Plans announced for deeper convergence by the Renault-Nissan Alliance could lead to further integration of supply chain management, in-plant organisation and production control, functions that are currently managed separately at the carmakers, according to details within an Alliance statement and a source at the carmakers.

Last week, Renault Nissan said it would accelerate efforts to work together across purchasing, manufacturing and logistics operations, research and development, and human resources. The companies have set a goal of realising €4.3 billion in annual savings between them by 2016. Executives have been appointed to lead the projects.

A statement by Carlos Ghosn, Renault-Nissan chairman and CEO, has suggested that the projects will focus on areas where the carmakers work together already. “With the new convergence projects, we will continue on the same path and with the same principles of respect and transparency – at an accelerated pace,” he said.

But while full details are being held back until internal company announcements later this quarter, there are indications that cooperation in logistics, supply chain management and in-plant efficiency will play an important role, and could include management integration where there currently isn’t.  

In the release, the Alliance targeted further savings in manufacturing and logistics, citing in particular more rigorous benchmarking, making better use of capital expenditure through standardisation, improving capacity utilisation and logistics efficiency. Shouhei Kimura, corporate vice-president for vehicle production engineering at Nissan, will lead the initiative.

The Alliance already has a shared logistics function, created in 2009 as part of a new Alliance Office setup by CEO Carlos Ghosn to accelerate integration. This included the creation of Alliance Logistics Europe, which combined purchasing and operational control of inbound and outbound logistics across Europe, Russia, Turkey and Africa. Frans Kroon was recently appointed vice-president of the organisation.  

While Alliance Logistics Europe covers inbound and outbound, Renault and Nissan have kept separate supply chain management divisions, which have responsibility for production control, in-plant logistics and other supply operations. A source at the companies has indicated that these would now be integrated further.

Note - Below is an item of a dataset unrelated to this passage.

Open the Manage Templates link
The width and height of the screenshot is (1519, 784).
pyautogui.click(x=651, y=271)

Although details could not be confirmed until internal plans were released, bringing these functions together would have implications for how the companies standardise things like returnable packaging, in-plant and warehouse material handling operations, as well as warehousing and production IT systems.

More global scale and platform sharing
Other areas of deeper integration could also have impacts for logistics and supply chain. Renault Nissan’s purchasing organisation, which has been combined for more than a decade, will also accelerate its search for economies of scale for the companies and suppliers globally, including those in France, Japan and what the company termed “key growth markets”.

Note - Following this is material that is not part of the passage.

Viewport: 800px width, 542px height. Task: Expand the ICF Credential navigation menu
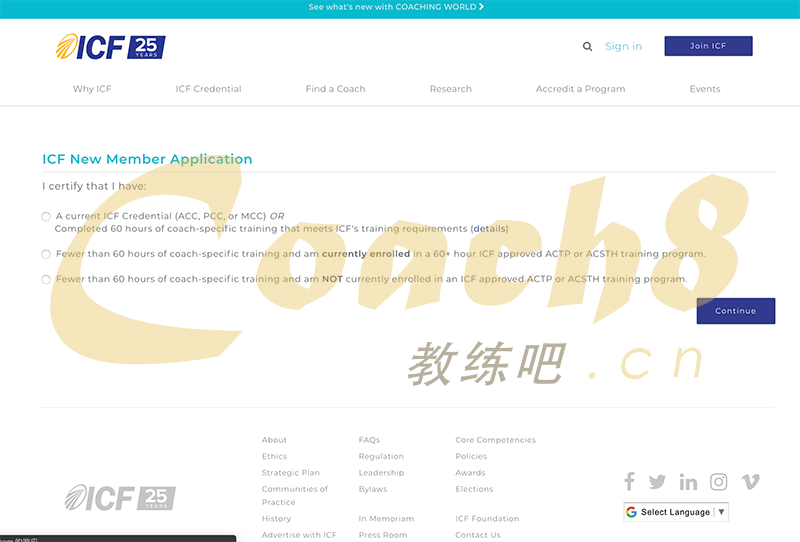click(x=208, y=89)
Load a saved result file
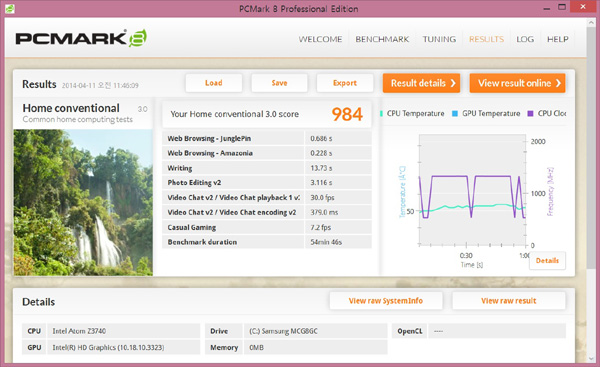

Christian Vandenhende, managing director of the Renault-Nissan Purchasing Organisation, will lead the purchasing aspect of the latest project.

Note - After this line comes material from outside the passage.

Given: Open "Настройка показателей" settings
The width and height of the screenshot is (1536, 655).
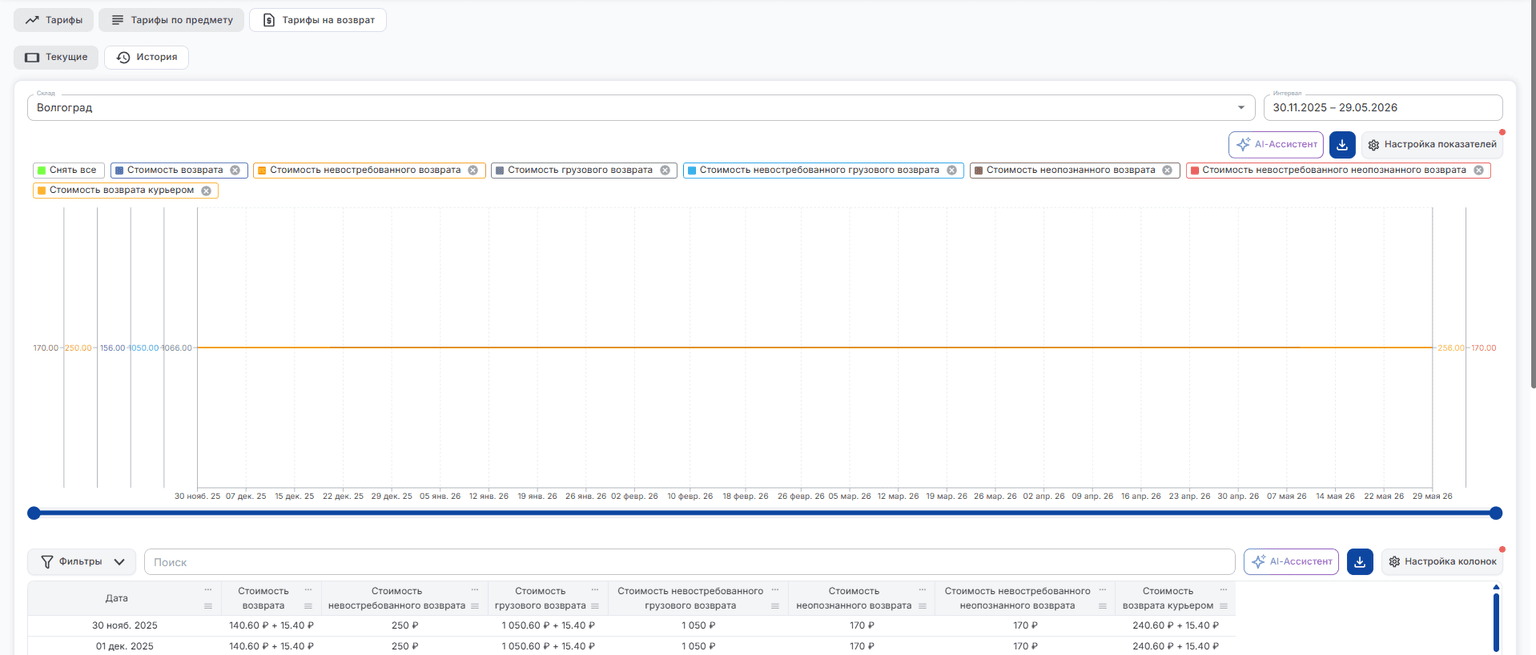Looking at the screenshot, I should [1432, 145].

The project also seems to pave the way for yet more shared production, platforms and parts sharing, which the company already does for a number of plants and models. A new project leader was appointed for R&D convergence, Tsuyoshi Yamaguchi, who is the director of common platforms and parts for the alliance.

Renault Nissan has said that the details of the project are expected to be presented to the appropriate representation and corporate management, and confirmed by the end of the first quarter this year.